Please lay out the data below as a JSON list of strings, one string per line with blank lines left out, covering everything from the line containing "21, 576, 26)" down to the line containing "127, 906, 134)".

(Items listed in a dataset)
##########

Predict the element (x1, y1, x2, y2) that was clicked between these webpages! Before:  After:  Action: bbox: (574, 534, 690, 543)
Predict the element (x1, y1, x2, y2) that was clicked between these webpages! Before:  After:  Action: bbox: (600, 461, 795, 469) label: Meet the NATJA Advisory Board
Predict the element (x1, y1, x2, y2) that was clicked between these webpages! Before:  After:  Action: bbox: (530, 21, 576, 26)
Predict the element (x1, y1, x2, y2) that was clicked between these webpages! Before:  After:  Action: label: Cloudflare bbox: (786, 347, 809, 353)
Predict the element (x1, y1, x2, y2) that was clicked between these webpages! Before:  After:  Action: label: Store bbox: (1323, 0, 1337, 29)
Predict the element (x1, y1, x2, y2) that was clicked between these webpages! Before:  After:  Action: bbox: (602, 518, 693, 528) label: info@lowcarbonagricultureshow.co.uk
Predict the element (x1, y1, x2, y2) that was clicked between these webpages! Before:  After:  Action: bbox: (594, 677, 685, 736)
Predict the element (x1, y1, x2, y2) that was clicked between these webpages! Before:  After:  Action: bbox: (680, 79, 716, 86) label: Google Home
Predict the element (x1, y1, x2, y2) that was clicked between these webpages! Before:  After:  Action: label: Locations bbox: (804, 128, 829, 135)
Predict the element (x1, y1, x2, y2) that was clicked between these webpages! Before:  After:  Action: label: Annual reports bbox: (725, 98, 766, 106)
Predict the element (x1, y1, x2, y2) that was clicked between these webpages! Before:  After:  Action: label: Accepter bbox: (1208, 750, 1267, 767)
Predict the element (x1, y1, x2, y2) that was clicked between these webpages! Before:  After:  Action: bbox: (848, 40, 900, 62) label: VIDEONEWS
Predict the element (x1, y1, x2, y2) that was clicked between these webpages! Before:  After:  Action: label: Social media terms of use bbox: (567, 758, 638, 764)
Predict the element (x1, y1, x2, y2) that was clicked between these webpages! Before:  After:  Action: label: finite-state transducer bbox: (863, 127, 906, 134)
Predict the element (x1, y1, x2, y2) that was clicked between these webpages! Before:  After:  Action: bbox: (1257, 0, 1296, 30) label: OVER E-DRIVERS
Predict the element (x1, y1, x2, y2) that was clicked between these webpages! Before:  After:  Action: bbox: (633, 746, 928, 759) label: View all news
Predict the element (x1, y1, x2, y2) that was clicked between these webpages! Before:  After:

##########

Task output
[
  "Predict the element (x1, y1, x2, y2) that was clicked between these webpages! Before:  After:  Action: bbox: (530, 21, 576, 26)",
  "Predict the element (x1, y1, x2, y2) that was clicked between these webpages! Before:  After:  Action: label: Cloudflare bbox: (786, 347, 809, 353)",
  "Predict the element (x1, y1, x2, y2) that was clicked between these webpages! Before:  After:  Action: label: Store bbox: (1323, 0, 1337, 29)",
  "Predict the element (x1, y1, x2, y2) that was clicked between these webpages! Before:  After:  Action: bbox: (602, 518, 693, 528) label: info@lowcarbonagricultureshow.co.uk",
  "Predict the element (x1, y1, x2, y2) that was clicked between these webpages! Before:  After:  Action: bbox: (594, 677, 685, 736)",
  "Predict the element (x1, y1, x2, y2) that was clicked between these webpages! Before:  After:  Action: bbox: (680, 79, 716, 86) label: Google Home",
  "Predict the element (x1, y1, x2, y2) that was clicked between these webpages! Before:  After:  Action: label: Locations bbox: (804, 128, 829, 135)",
  "Predict the element (x1, y1, x2, y2) that was clicked between these webpages! Before:  After:  Action: label: Annual reports bbox: (725, 98, 766, 106)",
  "Predict the element (x1, y1, x2, y2) that was clicked between these webpages! Before:  After:  Action: label: Accepter bbox: (1208, 750, 1267, 767)",
  "Predict the element (x1, y1, x2, y2) that was clicked between these webpages! Before:  After:  Action: bbox: (848, 40, 900, 62) label: VIDEONEWS",
  "Predict the element (x1, y1, x2, y2) that was clicked between these webpages! Before:  After:  Action: label: Social media terms of use bbox: (567, 758, 638, 764)",
  "Predict the element (x1, y1, x2, y2) that was clicked between these webpages! Before:  After:  Action: label: finite-state transducer bbox: (863, 127, 906, 134)"
]